Escrito por 3:28 pm Política

Cuando los jueces quieren ser lo que no son

Inmaculada Sánchez *

En España, ni jueces ni fiscales son elegidos democráticamente. No representan a nadie más que a su buen hacer profesional, suscrito con la superación de unas duras oposiciones al cargo. Son funcionarios de alto rango,  gozan de una elevada reverencia social y una autoridad muy exclusiva. Pero a algunos debe parecerles poco y pretenden vetar leyes y forzar cambios de gobierno. Es a lo que estamos asistiendo en las últimas semanas con los pasos procesales de determinados fiscales y magistrados en torno a la Ley de Amnistía.

Ya no basta con el juez de la Audiencia Nacional Manuel García-Castellón y sus sucesivos y oportunísimos pasos procesales sorteando cada modificación despenalizadora del proyecto de ley de amnistía. Esta semana también se han sumado con entusiasmo la Junta de Fiscales del Tribunal Supremo para enmendar la osadía de uno de sus colegas, por muy del ‘bando conservador’ que sea, que no veía terrorismo por ninguna parte en la acusación a Carles Puigdemont por el caso Tsunami

Este miércoles, tras una reunión de cuatro horas y varios días de acoso mediático al fiscal Álvaro Redondo, a quien el diario ‘El Mundo’ exhibió en portada como un mero lacayo del ‘socialista’ Fiscal General, ha tumbado, por 12 votos a tres, el informe que calificaba lo acontecido en el aeropuerto de Barcelona en 2019 de ‘desórdenes públicos’. La votación no es vinculante, solo consultiva, y el nuevo informe está en manos ahora de la teniente fiscal, María de los Ángeles Sánchez, su superior jerárquica, nombrada en su día por Dolores Delgado y cercana al actual Fiscal General. El daño, no obstante, ya está hecho.

La crucial negociación del PSOE con Junts para que la Ley de Amnistía sea aprobada en el Congreso y, con ella, pueda continuar viva la legislatura vuelve a enredarse debido a la decisión de unos fiscales del Supremo. Su rechazo al informe de Redondo se viene a sumar a la prórroga de la instrucción de la denominada ‘trama rusa del procès’, decretada por el juez  Aguirre hace una semana. Ambas decisiones añaden dudas e incertidumbre entre los de Puigdemont sobre la aplicación en los juzgados de la futura ley e incrementa sus exigencias sobre el texto.

Mientras ERC urge a una rápida aprobación de la ley, de la que depende el perdón y la tranquilidad de miles de familias que colaboraron con el procès, Feijóo ha vaticinado hoy, en la sesión del control del Congreso, la caída del Gobierno con “cero leyes y sin Presupuestos” gracias a la inestimable ayuda de la alta judicatura del país.
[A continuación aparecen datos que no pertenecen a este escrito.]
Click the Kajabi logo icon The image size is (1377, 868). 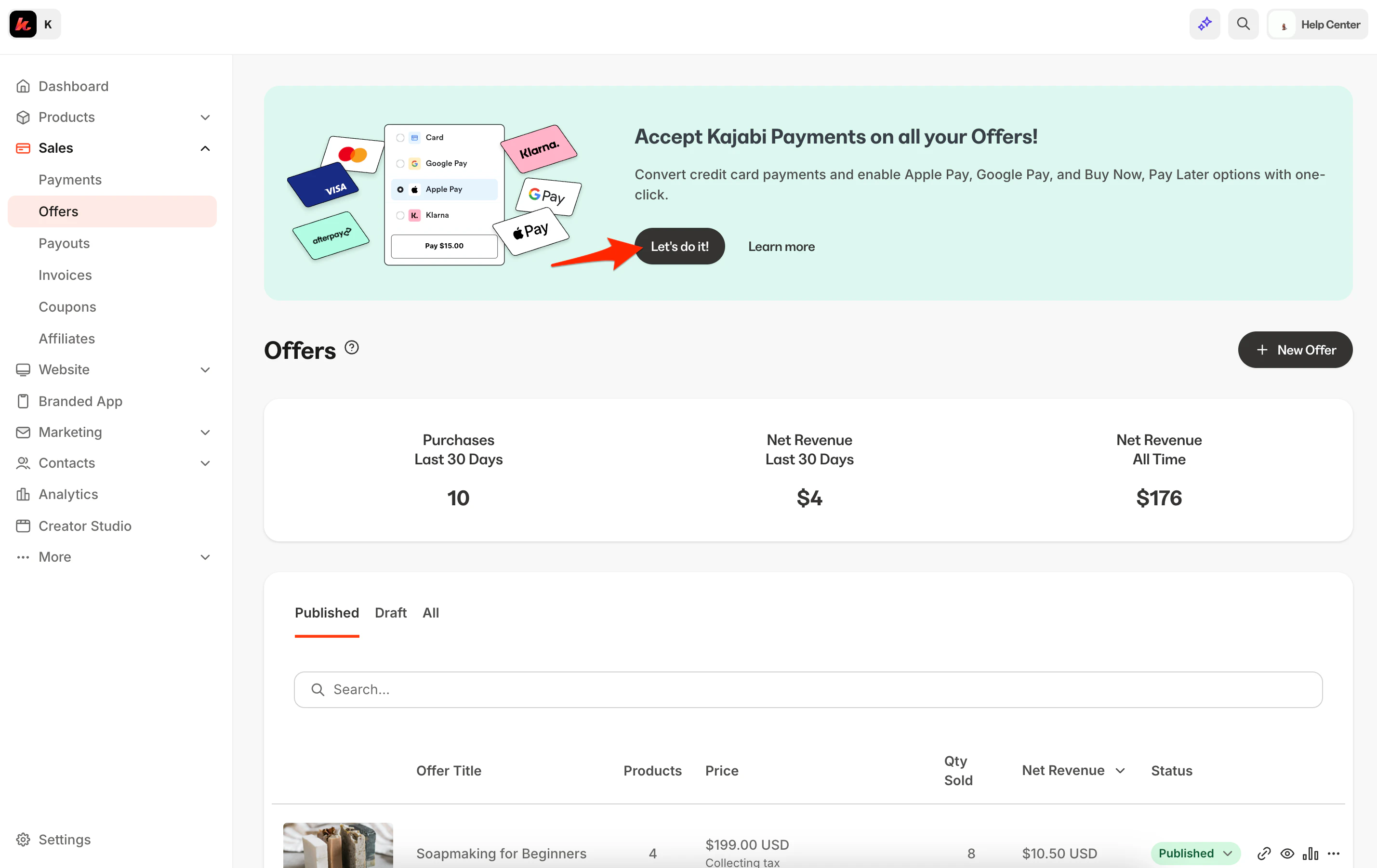(x=23, y=24)
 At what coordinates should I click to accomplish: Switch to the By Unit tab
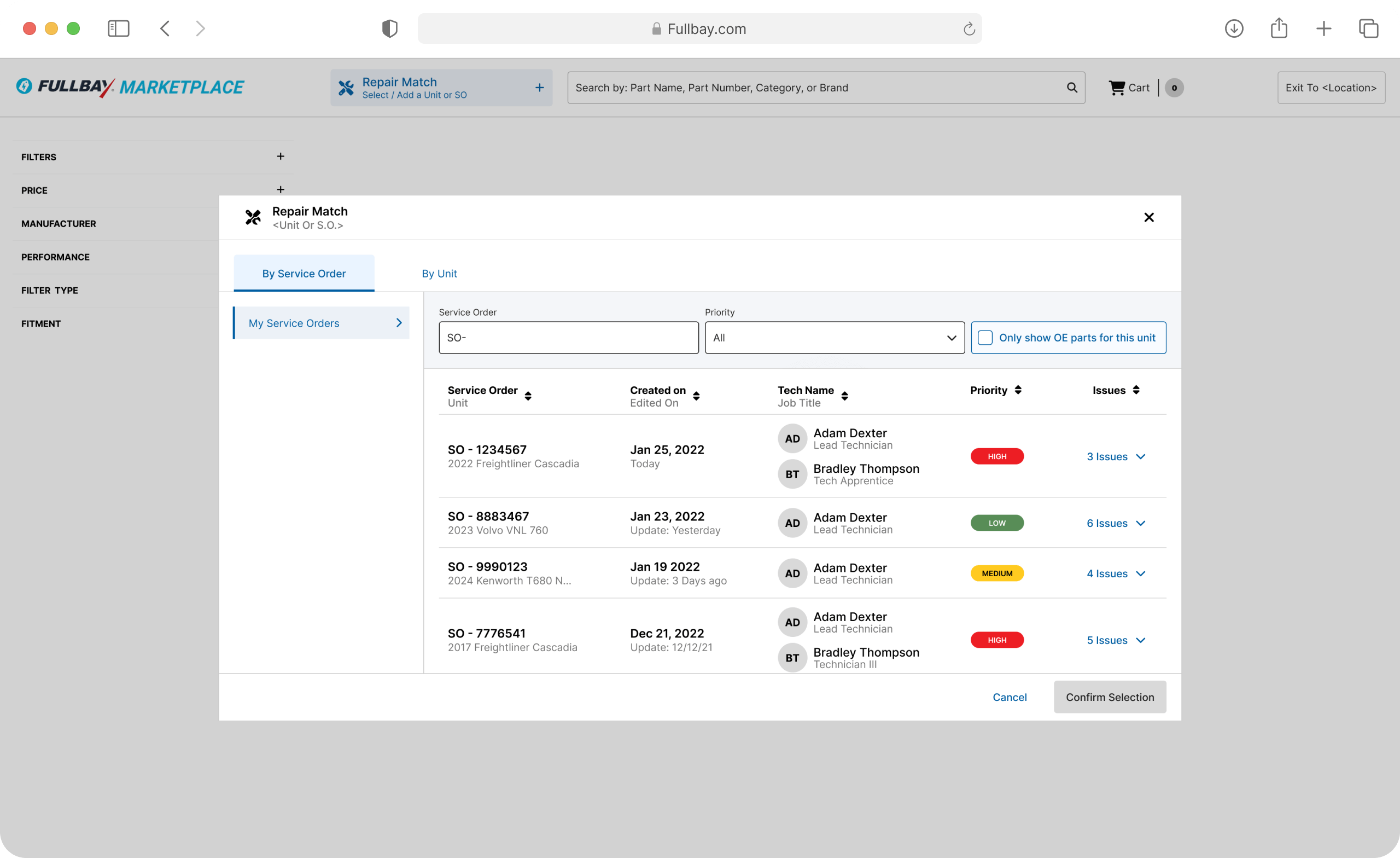pyautogui.click(x=439, y=274)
Nuestra Constitución consagra que “la justicia emana del pueblo” y que se administra por “jueces y magistrados integrantes del poder judicial, independientes, inamovibles, responsables y sometidos únicamente al imperio de la ley”. Y, también, que son únicamente las Cortes Generales elegidas democráticamente quienes “ejercen la potestad legislativa del Estado”.

A algunos jueces, sin embargo, debe costarles dejar en manos de unos simples diputados las leyes que luego ellos tendrán la obligación de aplicar. Al juez García-Castellón, al menos, le lleva pasando esto desde joven. Cuando en 1987, ejercía ya de juez en Valladolid, promovió una investigación sobre la única clínica de la ciudad autorizada para practicar abortos tras la despenalización aprobada por el Gobierno de Felipe González. El hoy magistrado de la Audiencia Nacional se incautó de todos los historiales de las mujeres que acudían a la clínica, tras una traumática redada policial por sorpresa en el centro sanitario, “por si se hubiera practicado algún aborto ilegal”, según rezan las crónicas de entonces. El juez llegó a encausar a nueve médicos en un proceso que cuatro años después fue sobreseído por “falta de motivación” y porque las sospechas de la investigación “no han quedado acreditadas, ni siquiera a nivel indiciario”. ¿Les suena de algo?

Periodista. Exdirectora de EL SIGLO (2011-2023), colaboradora y analista política en TVE, Telemadrid, 20Minutos y otros medios.